• TASK INSTRUCTIONS
Go through the records and report each line in which the word "computer" occurs.
═══
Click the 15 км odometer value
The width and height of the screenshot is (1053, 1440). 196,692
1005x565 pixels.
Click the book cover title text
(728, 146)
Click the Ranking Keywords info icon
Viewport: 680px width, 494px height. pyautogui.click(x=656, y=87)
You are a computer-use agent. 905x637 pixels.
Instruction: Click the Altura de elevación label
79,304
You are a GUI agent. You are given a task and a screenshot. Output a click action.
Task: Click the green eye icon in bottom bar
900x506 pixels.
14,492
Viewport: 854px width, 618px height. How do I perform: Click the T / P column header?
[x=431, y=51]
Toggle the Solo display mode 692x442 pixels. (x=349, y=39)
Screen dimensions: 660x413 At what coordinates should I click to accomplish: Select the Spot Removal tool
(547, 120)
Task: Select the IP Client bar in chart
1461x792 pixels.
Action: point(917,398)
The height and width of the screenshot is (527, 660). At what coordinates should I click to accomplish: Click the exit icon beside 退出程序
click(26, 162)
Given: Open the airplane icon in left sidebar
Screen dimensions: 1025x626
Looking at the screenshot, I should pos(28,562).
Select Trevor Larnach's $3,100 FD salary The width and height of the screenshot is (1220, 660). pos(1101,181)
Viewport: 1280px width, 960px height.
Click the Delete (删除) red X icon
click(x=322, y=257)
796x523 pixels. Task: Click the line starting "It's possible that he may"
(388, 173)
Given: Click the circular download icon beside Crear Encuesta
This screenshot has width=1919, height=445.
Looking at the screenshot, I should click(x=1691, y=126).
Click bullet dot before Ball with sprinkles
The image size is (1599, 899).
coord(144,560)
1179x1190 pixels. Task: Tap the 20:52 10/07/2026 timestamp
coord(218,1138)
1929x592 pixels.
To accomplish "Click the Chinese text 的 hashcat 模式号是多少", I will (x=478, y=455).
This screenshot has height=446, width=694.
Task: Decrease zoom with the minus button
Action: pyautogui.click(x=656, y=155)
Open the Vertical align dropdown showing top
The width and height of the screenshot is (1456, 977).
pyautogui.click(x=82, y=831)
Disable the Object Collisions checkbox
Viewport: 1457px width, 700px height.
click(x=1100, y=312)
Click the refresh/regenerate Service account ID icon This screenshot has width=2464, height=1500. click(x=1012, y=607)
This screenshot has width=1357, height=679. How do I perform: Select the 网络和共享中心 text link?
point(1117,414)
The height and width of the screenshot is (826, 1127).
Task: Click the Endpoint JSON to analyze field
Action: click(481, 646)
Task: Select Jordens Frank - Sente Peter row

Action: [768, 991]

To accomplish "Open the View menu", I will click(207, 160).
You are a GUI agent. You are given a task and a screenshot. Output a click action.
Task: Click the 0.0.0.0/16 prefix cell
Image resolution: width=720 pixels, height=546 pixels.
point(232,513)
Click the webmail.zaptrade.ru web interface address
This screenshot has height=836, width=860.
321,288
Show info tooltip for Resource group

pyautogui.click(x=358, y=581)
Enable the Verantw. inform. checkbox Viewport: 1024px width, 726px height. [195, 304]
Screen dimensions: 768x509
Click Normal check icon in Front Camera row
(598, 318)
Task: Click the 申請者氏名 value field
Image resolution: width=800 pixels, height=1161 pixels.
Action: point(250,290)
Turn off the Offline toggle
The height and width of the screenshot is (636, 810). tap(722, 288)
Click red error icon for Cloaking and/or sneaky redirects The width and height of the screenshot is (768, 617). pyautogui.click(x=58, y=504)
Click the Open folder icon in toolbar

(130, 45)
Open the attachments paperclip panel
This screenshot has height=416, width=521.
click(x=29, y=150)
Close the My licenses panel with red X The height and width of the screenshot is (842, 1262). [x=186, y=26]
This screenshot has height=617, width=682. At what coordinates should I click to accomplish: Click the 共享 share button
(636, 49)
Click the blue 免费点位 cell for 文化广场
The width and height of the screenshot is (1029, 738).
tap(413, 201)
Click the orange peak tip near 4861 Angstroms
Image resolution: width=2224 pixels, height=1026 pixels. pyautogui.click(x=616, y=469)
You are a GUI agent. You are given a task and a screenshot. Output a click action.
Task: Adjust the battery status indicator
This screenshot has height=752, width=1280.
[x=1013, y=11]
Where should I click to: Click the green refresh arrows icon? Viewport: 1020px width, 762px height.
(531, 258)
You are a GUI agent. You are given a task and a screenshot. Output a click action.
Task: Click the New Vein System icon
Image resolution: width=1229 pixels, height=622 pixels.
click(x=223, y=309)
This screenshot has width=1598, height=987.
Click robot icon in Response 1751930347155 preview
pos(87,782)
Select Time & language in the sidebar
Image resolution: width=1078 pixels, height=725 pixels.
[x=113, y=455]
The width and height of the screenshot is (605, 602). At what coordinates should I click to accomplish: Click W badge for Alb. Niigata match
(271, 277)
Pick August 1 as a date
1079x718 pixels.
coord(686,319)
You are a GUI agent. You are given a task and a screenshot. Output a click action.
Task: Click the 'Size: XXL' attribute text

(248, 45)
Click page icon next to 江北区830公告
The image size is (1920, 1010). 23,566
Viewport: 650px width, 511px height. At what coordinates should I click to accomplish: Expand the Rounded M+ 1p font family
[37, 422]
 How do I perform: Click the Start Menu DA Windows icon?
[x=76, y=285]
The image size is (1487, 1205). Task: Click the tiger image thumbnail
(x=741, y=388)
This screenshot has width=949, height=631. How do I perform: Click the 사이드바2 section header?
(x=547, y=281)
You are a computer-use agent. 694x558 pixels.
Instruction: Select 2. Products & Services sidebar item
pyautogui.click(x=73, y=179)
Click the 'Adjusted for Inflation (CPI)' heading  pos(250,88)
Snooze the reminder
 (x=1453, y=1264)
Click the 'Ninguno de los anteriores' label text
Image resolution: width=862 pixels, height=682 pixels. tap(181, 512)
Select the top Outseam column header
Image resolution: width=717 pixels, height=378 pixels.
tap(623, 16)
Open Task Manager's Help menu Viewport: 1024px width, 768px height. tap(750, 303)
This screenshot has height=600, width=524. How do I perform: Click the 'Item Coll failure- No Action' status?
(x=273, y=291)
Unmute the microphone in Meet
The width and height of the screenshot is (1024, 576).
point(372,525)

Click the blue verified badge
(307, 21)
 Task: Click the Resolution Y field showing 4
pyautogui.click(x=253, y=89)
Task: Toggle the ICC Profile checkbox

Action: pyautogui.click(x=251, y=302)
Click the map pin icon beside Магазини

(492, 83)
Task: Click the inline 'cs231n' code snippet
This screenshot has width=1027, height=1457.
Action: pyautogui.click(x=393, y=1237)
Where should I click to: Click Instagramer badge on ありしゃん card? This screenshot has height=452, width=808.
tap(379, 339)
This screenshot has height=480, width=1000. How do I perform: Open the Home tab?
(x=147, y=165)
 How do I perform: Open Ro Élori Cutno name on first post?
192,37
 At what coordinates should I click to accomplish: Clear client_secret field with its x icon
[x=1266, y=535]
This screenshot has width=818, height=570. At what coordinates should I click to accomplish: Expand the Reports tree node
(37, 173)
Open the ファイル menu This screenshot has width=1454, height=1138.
═══
• EXPECTED ANSWER
You are a computer-use agent. 905x637 pixels.
You are a computer-use agent. 694x558 pixels.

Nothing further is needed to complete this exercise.